Commentary: The ‘minor’ crime of shoplifting can be part of something much more sinister

Typically, the term “shoplifting” connotes a minor crime – an individual stealing out of need or for personal use. But as Robert Gavin’s reporting on January 20 reveals (“Colonie man charged with moving stolen goods”), shoplifting can be something far more serious, consequential – and dangerous.

In the Colonie case, a person was held without bail on charges of stealing more than $100,000 in goods in separate incidents in various Capital Region stores. That pattern, and that kind of haul, are characteristic of organized retail crime – a high-level theft reliant on the premise that stealing from stores is low risk and high reward.

Experts say proceeds from organized retail crime finance everything from a lush lifestyle to gang activity, illegal guns, human trafficking, and drug crimes. State and local governments lose millions in sales tax. Shoppers pay more and see more products locked behind the counter or in special packaging. Even the Rev. Al Sharpton commented in frustration on national television, “They’re locking up my toothpaste.”

The National Retail Federation reports losses from internal and external theft tallying $94.5 billion nationwide in 2022, and losses of some $62 billion nationally due to fraud at the return counter. Areas with high retail density, such as the Capital Region, are target-rich.

Store-level thieves working for organized retail crime groups are the first step in a black-market supply chain where the items most in demand include health and beauty aids, baby formula, designer jeans, charging cords, razor blades, power tools, ink cartridges, and food. This is sophisticated work combining efficient training and, increasingly, violence that endangers shoppers and workers alike.
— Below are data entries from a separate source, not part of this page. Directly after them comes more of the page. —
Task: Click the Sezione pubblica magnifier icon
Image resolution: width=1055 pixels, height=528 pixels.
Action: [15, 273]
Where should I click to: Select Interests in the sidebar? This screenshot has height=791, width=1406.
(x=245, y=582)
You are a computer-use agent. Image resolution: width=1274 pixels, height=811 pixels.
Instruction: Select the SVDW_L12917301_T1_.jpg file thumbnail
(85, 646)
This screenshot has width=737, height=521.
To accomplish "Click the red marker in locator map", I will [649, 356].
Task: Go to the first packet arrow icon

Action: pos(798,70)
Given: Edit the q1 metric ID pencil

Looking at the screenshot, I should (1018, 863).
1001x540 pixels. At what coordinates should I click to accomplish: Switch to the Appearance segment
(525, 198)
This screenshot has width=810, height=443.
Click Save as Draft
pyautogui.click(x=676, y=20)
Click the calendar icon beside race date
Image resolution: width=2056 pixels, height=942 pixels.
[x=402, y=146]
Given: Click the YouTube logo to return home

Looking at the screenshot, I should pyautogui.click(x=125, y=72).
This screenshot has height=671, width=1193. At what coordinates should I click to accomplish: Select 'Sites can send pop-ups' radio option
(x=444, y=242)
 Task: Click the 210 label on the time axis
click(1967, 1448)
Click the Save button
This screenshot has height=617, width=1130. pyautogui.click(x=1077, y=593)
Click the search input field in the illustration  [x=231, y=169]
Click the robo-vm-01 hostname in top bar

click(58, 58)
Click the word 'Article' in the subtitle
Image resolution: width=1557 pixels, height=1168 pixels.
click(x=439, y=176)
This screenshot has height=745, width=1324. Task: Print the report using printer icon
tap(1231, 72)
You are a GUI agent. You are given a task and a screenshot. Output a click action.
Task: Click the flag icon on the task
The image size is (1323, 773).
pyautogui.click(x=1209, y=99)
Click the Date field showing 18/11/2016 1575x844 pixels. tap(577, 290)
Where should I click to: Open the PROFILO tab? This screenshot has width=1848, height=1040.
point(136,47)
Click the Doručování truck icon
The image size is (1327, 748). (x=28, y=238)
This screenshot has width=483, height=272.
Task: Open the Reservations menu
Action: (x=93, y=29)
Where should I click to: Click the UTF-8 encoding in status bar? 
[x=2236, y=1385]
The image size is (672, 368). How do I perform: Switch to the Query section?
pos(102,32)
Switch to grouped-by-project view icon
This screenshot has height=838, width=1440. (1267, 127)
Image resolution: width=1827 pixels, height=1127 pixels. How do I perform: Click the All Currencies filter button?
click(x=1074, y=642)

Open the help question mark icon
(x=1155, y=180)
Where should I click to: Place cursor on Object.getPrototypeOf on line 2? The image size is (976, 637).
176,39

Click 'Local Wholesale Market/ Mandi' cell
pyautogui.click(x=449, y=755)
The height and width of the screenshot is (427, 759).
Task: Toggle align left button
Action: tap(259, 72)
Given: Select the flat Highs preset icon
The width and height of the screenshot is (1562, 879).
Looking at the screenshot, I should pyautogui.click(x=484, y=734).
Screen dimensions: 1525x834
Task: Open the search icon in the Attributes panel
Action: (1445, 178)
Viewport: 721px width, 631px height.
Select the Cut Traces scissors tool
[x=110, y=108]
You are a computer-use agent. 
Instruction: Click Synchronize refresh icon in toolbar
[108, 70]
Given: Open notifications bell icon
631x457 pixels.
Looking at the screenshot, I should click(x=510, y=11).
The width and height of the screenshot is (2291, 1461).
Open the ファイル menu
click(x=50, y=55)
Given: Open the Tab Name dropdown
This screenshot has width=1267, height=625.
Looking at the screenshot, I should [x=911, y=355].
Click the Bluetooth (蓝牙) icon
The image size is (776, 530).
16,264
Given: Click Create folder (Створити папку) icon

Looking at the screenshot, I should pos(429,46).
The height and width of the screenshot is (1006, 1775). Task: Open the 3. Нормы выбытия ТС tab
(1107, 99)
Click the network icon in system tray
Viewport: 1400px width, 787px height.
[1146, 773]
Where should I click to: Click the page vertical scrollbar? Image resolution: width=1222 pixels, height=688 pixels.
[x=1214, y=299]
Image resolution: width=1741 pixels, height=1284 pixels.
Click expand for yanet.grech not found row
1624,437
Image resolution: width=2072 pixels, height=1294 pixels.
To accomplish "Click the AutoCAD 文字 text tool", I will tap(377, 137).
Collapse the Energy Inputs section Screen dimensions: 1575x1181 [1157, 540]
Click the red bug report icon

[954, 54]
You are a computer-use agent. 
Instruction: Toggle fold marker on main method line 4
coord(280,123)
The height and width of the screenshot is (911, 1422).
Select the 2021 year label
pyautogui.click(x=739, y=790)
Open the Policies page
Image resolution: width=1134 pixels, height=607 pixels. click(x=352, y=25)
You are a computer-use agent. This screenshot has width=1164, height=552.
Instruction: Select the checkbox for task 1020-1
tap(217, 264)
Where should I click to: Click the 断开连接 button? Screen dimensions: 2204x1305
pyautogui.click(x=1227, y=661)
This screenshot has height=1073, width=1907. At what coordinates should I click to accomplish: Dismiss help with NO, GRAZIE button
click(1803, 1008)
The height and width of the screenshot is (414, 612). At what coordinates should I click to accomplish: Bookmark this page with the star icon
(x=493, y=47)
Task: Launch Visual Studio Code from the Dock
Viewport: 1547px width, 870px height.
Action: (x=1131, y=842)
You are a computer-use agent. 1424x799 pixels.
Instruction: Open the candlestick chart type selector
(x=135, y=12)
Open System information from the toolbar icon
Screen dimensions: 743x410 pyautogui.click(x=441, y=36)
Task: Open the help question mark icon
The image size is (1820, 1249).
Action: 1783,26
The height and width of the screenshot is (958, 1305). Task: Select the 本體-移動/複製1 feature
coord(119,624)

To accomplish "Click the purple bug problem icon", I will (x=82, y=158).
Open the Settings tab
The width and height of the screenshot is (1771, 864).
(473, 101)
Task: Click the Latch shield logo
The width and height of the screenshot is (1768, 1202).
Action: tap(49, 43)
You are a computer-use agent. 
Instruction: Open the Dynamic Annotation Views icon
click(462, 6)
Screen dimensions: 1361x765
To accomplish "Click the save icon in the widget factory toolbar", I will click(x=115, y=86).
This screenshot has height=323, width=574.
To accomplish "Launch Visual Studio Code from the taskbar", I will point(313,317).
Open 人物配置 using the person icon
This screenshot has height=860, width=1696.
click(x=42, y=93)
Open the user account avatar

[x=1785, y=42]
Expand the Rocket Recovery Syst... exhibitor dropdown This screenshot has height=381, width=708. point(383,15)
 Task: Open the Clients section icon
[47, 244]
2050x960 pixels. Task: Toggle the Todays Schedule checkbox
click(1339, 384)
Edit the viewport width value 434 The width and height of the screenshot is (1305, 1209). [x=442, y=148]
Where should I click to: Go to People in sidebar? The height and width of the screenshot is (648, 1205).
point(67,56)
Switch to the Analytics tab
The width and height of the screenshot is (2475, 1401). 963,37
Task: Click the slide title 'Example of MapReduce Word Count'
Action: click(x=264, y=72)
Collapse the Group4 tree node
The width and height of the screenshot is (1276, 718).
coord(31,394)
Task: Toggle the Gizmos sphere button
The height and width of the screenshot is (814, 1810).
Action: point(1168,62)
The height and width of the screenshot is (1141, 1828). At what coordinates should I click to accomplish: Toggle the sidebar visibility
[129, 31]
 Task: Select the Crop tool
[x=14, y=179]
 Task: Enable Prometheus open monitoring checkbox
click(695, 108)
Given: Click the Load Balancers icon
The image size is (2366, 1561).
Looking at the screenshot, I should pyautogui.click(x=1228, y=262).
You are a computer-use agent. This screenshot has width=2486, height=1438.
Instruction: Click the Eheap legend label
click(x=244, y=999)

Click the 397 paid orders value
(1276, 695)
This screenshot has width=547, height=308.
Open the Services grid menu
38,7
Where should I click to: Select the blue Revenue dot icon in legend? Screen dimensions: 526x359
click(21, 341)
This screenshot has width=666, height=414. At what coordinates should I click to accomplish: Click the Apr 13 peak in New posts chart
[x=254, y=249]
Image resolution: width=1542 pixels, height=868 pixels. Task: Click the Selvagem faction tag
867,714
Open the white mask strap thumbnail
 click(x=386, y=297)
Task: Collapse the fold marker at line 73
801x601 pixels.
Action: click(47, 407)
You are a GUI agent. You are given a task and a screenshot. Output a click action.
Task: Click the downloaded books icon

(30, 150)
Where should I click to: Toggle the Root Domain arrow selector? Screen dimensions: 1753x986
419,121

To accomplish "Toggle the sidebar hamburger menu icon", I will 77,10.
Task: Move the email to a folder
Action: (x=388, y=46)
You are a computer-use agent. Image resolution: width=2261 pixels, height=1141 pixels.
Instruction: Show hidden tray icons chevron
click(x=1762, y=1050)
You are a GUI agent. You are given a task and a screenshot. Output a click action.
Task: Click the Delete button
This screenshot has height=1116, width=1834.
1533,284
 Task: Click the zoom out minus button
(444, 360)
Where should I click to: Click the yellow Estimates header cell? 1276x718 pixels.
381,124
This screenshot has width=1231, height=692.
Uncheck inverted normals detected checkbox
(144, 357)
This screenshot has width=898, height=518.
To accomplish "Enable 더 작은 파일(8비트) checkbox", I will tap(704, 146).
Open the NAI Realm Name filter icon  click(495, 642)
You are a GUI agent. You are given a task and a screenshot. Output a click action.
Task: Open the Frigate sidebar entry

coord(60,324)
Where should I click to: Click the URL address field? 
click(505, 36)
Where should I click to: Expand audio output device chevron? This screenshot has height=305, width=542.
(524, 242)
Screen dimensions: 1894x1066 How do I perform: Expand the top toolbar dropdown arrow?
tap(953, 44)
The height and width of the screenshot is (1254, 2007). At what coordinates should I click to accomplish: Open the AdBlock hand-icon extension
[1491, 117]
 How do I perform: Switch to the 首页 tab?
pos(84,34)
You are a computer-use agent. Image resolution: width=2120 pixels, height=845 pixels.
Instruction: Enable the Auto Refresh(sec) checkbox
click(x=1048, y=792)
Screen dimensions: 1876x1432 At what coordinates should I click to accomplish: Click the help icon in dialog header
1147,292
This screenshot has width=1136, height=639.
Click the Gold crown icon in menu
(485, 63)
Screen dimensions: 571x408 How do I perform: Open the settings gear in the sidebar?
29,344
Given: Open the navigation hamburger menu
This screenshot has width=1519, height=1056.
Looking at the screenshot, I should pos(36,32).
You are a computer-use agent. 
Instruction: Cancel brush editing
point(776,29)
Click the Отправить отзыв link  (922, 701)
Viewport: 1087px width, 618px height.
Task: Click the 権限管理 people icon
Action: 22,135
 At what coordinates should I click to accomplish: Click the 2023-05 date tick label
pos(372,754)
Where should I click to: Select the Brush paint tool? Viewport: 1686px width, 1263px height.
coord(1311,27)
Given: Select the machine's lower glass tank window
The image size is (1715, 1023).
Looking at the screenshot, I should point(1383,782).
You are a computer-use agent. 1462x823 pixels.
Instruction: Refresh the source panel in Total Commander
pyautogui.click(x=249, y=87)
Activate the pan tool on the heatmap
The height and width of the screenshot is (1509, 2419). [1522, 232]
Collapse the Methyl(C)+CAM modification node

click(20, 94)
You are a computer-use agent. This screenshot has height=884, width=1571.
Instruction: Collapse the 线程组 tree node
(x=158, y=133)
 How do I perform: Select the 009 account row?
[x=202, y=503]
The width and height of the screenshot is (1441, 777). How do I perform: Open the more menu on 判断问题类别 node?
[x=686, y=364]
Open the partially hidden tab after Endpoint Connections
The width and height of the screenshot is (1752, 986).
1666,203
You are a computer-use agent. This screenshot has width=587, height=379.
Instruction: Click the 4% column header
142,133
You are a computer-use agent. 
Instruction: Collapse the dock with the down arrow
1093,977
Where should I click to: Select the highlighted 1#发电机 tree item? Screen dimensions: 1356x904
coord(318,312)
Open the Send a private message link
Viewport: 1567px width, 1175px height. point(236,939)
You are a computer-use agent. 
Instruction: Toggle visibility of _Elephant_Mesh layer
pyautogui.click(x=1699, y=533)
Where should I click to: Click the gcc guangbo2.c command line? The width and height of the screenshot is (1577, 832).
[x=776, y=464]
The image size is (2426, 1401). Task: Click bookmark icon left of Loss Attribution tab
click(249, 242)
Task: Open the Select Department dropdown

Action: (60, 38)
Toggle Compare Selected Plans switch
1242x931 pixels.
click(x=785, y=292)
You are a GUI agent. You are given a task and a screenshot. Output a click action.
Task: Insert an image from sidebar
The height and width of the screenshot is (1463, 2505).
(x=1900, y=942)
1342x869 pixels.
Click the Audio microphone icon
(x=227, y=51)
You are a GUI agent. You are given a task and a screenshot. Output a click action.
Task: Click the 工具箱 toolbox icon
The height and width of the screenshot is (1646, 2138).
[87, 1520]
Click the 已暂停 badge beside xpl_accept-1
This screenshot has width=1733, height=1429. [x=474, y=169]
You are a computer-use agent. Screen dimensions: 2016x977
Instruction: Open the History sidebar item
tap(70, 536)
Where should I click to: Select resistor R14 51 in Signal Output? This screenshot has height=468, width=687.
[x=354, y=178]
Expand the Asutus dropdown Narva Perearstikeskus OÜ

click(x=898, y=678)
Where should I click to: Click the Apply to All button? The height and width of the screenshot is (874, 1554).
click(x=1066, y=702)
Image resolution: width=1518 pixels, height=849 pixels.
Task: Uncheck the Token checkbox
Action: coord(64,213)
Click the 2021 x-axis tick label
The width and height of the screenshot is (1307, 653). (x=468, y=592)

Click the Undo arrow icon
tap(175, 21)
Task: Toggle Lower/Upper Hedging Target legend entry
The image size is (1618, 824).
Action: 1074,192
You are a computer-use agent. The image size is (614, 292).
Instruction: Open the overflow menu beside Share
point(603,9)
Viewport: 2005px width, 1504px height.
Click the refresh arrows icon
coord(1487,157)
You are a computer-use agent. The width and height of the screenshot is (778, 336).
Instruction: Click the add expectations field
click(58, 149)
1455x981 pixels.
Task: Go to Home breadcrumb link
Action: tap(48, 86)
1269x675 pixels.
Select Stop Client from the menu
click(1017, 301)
Organized retail crime takes many forms, including credit card, gift card, and return desk fraud and collaboration with store employees. It can put stolen items for sale online or back into the legitimate supply chain, repackaged and relabeled to obliterate expiration dates.

New laws demand a careful balance between the crime and the circumstance of those caught stealing. For example, organized retail crime groups know they can “hire” down-on-their-luck people eager to risk misdemeanor arrest and earn pennies on the dollar for merchandise they steal at the direction of higher-ups who fence the goods and, in turn, make the real money. Imprisoning pawns evokes bad memories of Rockefeller-era drug laws. We don’t need to go back there.

New York does, though, need to take a hard look at the overarching severity of organized retail crime and its heavy toll. New York City’s independent supermarkets, bodegas, and grocers have formed a built-to-purpose coalition, “Collective Action to Protect our Stores” (CAPS), urging Albany to make it a felony to assault retail employees and owners, combine petit larceny charges in incidents of recidivist theft, and chase those who “foster the sale of stolen goods.” These ideas seem to point correctly not at the shoplifter who steals out of need but at those whose profession it is to make stores and consumer products more dangerous and expensive.

The CAPS proposals can boost the work of groups like the Retail Council of New York State and the National Retail Federation, which won federal legislation at the end of 2022 requiring online marketplaces to verify the identities of high-volume third-party sellers. That’s where a lot of the stolen merchandise shows up.

Recognizing store-level theft as something more serious than ‘shoplifting’ takes strides toward reducing all manner of crime by cutting off a major source of funding for illegal activity. The Colonie arrest shows organized retail crime is not confined to major urban areas. The issue demands a balanced statewide response.

Ted Potrikus of Cooperstown is retired from a career at the Retail Council of New York State.